H1: Homes with larger above-ground living areas will have higher sale prices.

H2: Homes with higher overall quality ratings will have higher sale prices.

H3: Newer homes will have higher sale prices.

H4: Homes with larger basements will have higher sale prices.

H5: Homes with higher kitchen quality ratings will have higher sale prices.

Discussion

The regression results strongly support all proposed hypotheses. GrLivArea, OverallQual, YearBuilt, TotalBsmtSF, and KitchenQual were all statistically significant predictors of sale price (p < 0.001 for each).

OverallQual produced the largest effect, indicating that improvements in overall construction quality and finishes have the greatest impact on housing values. YearBuilt also demonstrated a meaningful positive relationship with sale price, suggesting newer homes command a premium. Both living area and basement square footage contributed positively to home values as well.

The model achieved an R-squared value of 0.7824, suggesting that approximately 78.2% of variation in home sale prices can be explained by the variables included in the model. This indicates strong predictive capability and suggests that these housing characteristics are important determinants of market value.

Business Value (Prescriptive Recommendations)
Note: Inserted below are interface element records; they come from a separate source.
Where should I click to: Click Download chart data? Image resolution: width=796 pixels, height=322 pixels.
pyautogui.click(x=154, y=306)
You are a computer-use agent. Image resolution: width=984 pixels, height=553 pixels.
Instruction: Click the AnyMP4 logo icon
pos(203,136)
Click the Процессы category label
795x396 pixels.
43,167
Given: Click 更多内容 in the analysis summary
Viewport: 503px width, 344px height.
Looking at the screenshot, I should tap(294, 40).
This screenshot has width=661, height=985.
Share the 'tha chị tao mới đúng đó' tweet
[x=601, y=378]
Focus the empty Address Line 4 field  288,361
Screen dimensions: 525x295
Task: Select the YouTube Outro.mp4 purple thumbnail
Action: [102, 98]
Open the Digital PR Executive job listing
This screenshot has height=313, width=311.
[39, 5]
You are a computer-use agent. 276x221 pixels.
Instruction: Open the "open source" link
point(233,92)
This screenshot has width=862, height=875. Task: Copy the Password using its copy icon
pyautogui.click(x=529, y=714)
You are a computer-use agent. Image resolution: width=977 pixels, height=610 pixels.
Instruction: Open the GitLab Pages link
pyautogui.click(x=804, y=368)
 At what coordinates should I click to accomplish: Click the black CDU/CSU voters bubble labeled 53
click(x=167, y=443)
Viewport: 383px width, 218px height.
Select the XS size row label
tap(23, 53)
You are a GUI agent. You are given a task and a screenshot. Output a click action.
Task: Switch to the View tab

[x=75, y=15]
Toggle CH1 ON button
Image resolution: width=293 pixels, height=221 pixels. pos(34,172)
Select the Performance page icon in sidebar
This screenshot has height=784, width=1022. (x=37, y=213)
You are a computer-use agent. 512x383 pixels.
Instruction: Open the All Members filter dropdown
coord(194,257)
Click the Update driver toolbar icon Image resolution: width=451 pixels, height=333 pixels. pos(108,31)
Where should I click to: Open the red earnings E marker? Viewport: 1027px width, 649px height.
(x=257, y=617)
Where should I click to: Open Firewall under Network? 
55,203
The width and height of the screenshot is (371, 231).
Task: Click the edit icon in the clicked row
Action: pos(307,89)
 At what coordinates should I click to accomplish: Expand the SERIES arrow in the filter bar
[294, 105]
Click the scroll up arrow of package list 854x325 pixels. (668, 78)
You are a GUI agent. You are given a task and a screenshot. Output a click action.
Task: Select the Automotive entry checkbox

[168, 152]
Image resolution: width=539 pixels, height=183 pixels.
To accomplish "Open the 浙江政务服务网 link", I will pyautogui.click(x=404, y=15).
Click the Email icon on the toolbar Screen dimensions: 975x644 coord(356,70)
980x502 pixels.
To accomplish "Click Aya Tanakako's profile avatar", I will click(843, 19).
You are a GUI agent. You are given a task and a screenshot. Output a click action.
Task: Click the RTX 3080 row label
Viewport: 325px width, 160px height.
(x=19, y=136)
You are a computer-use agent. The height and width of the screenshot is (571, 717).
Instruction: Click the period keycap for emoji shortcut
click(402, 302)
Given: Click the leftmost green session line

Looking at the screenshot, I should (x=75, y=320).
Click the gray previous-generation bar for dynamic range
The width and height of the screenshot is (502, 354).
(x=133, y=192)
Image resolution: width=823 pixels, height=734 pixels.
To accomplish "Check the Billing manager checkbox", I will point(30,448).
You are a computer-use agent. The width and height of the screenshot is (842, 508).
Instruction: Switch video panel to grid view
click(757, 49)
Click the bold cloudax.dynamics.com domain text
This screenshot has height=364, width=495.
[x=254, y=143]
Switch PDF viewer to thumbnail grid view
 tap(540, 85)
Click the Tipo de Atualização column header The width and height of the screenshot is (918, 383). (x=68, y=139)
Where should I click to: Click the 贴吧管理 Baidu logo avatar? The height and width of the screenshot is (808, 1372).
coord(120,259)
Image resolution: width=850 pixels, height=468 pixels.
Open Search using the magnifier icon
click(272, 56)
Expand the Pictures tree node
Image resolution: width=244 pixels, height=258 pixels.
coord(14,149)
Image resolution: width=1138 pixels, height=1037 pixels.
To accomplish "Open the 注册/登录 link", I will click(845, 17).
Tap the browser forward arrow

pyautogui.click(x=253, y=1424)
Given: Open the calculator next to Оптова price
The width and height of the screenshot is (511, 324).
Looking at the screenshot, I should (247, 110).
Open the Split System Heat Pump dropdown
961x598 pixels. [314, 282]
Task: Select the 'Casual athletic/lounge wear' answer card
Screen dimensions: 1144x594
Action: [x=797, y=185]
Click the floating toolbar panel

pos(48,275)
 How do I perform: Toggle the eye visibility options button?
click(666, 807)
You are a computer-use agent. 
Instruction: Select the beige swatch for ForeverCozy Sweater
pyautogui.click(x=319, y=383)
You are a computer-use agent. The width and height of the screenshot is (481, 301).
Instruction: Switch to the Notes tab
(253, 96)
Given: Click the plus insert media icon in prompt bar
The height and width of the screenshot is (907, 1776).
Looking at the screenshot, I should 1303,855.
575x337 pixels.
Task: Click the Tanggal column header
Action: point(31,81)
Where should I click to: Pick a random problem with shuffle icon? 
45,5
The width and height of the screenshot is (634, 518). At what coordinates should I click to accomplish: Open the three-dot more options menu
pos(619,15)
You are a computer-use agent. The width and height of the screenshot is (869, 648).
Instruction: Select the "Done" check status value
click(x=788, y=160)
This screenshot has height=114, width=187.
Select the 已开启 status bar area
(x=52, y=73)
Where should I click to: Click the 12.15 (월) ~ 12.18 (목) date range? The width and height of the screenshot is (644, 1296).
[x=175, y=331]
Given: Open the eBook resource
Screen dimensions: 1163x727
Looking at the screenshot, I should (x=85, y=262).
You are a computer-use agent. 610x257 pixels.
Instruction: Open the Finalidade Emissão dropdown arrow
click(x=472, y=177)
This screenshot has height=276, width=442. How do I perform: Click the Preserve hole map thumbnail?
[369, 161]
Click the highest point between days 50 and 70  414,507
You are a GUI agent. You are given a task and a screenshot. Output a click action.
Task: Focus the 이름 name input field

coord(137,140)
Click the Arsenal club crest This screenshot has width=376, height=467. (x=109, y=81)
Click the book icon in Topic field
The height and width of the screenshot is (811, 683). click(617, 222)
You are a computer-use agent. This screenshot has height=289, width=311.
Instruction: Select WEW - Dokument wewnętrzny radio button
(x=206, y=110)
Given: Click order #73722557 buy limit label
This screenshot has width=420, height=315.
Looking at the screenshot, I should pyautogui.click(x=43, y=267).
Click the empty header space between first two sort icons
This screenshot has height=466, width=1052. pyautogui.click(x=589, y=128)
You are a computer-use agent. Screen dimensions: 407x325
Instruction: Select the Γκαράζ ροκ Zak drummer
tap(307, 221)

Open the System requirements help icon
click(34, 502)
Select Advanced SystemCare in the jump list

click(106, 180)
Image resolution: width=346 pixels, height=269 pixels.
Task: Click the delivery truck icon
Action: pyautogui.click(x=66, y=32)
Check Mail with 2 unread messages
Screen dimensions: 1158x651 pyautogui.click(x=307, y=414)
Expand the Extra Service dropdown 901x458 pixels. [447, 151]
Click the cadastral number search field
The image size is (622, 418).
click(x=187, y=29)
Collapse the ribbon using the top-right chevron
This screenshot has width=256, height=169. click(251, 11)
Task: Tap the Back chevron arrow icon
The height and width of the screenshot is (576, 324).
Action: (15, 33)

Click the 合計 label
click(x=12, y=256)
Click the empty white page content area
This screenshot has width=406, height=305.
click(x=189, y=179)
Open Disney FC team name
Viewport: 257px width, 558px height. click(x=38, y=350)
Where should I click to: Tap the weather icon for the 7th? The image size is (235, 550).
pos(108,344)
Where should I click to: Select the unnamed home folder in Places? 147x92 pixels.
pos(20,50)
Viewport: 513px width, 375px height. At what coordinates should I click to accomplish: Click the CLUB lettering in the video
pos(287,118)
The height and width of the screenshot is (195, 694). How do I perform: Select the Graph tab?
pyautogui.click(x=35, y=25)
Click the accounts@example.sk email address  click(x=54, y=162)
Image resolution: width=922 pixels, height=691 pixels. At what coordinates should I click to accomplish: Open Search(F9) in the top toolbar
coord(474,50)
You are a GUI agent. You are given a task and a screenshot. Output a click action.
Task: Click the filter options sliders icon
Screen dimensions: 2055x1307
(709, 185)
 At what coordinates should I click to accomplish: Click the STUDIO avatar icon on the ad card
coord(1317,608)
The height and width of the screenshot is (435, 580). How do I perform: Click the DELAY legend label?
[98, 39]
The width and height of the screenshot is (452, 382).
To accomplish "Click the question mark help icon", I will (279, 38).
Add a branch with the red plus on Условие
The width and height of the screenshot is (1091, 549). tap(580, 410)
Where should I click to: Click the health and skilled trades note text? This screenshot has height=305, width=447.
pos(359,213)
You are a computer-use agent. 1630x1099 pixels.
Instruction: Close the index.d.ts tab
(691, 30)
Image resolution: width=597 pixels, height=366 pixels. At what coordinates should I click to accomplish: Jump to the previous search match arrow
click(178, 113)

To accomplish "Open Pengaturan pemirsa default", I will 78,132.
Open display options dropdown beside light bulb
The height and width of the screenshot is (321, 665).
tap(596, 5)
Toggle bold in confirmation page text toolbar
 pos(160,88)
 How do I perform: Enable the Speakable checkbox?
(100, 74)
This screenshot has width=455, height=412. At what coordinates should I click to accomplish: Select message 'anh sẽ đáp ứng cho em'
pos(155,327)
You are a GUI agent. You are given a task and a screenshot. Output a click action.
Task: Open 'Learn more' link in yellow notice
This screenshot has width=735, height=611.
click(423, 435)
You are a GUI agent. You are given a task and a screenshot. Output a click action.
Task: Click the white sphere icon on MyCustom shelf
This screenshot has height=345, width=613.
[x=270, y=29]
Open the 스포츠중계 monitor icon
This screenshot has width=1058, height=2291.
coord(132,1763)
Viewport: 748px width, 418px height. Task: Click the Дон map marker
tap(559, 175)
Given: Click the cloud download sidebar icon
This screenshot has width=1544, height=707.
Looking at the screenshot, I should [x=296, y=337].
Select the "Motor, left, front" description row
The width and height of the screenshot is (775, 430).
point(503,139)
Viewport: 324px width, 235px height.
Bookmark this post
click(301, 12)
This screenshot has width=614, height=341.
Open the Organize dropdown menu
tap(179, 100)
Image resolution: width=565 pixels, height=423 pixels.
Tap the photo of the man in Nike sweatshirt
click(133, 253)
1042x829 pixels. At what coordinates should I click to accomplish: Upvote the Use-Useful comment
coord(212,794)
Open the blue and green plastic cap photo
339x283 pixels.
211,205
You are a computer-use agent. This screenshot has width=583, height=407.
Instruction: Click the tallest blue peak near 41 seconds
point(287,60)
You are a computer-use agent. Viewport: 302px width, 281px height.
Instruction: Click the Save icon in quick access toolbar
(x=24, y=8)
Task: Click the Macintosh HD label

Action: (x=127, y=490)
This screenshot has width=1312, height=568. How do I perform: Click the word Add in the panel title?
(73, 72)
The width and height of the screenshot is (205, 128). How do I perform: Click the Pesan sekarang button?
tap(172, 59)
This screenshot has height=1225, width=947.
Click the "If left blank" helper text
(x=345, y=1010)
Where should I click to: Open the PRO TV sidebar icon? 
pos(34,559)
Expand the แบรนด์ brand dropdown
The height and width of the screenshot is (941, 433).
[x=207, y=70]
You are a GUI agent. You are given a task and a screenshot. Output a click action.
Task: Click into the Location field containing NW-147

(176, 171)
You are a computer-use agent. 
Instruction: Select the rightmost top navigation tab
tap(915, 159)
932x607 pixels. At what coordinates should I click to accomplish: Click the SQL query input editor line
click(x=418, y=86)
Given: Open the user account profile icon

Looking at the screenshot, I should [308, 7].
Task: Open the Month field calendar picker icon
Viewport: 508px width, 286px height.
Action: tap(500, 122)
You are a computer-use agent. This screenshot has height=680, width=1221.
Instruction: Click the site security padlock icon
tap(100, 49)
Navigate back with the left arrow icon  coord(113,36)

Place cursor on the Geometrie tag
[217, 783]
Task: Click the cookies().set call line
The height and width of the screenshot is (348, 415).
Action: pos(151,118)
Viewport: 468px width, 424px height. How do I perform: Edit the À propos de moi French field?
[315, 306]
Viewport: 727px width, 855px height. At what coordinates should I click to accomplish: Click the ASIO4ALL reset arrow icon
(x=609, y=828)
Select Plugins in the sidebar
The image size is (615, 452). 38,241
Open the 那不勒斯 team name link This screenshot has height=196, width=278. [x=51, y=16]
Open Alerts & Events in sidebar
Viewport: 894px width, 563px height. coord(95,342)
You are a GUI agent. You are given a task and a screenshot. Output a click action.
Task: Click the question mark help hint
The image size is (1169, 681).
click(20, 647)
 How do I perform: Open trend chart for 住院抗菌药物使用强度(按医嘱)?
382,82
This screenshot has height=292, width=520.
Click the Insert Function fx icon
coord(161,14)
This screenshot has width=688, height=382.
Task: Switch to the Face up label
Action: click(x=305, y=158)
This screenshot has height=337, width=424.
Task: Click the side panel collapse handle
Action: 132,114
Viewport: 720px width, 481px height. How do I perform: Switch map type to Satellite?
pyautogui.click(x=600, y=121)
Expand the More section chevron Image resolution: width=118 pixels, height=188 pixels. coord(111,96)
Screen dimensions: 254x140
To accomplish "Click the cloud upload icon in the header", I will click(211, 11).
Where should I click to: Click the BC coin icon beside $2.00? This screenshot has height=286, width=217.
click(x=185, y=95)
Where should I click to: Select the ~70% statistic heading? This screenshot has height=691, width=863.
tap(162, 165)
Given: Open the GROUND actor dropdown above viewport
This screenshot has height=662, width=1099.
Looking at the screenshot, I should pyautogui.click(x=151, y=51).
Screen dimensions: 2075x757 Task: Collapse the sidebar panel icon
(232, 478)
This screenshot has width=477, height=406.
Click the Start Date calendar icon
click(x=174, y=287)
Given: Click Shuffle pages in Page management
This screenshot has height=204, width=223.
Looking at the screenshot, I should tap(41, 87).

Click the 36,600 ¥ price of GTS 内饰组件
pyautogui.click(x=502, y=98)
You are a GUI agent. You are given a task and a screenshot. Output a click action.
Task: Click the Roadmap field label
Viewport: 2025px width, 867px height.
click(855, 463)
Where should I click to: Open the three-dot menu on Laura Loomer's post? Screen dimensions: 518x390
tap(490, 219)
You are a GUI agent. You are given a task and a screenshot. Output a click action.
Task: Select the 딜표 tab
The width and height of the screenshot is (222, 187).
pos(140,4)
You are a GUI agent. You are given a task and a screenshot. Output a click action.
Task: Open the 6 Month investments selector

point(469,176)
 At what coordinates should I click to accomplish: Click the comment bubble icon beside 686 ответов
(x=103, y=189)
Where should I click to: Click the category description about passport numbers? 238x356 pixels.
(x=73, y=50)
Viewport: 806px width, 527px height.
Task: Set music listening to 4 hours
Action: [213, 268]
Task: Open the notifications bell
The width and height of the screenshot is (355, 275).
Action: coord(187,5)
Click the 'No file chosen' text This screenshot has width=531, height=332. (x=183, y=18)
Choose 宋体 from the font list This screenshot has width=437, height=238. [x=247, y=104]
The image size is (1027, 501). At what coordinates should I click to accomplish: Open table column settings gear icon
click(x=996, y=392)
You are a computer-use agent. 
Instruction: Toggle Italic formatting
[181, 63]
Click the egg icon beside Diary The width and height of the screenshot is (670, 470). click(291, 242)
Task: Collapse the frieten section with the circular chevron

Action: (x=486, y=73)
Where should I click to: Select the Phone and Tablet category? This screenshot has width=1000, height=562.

The results suggest that homeowners and developers should prioritize improvements that increase overall home quality. Based on the model, increasing a property’s quality rating by one level is associated with an increase of approximately $17,260 in sale price.

Each additional year of construction recency is associated with approximately $397 in additional value, while each additional square foot of living area adds roughly $54. Each additional square foot of basement space adds approximately $27 in value.

Kitchen quality also plays a substantial role: homes with kitchen quality below “Excellent” (the baseline) are associated with notably lower sale prices, with “Fair” kitchens losing the most value (approximately $62,510 less than Excellent). This suggests kitchen renovations may offer strong returns.

Developers can use these findings when planning new construction or renovation projects by allocating resources toward quality upgrades, kitchen improvements, and maximizing usable living and basement space.

Limitations and Future Research

One limitation of this study is that important factors affecting housing prices may not be included in the model, such as local economic conditions, interest rates, school quality, and neighborhood specific characteristics. Neighborhood was deliberately excluded from this model; while it could increase explanatory power, it would add many categories that reduce interpretability and limit how well the model generalizes beyond Ames, Iowa.

Additionally, the analysis identifies relationships rather than causal effects. While the model demonstrates strong predictive performance, it cannot conclusively determine that changing a specific housing feature will directly cause a corresponding increase in sale price.

Future research could incorporate additional neighborhood level variables and alternative modeling approaches to improve predictive accuracy.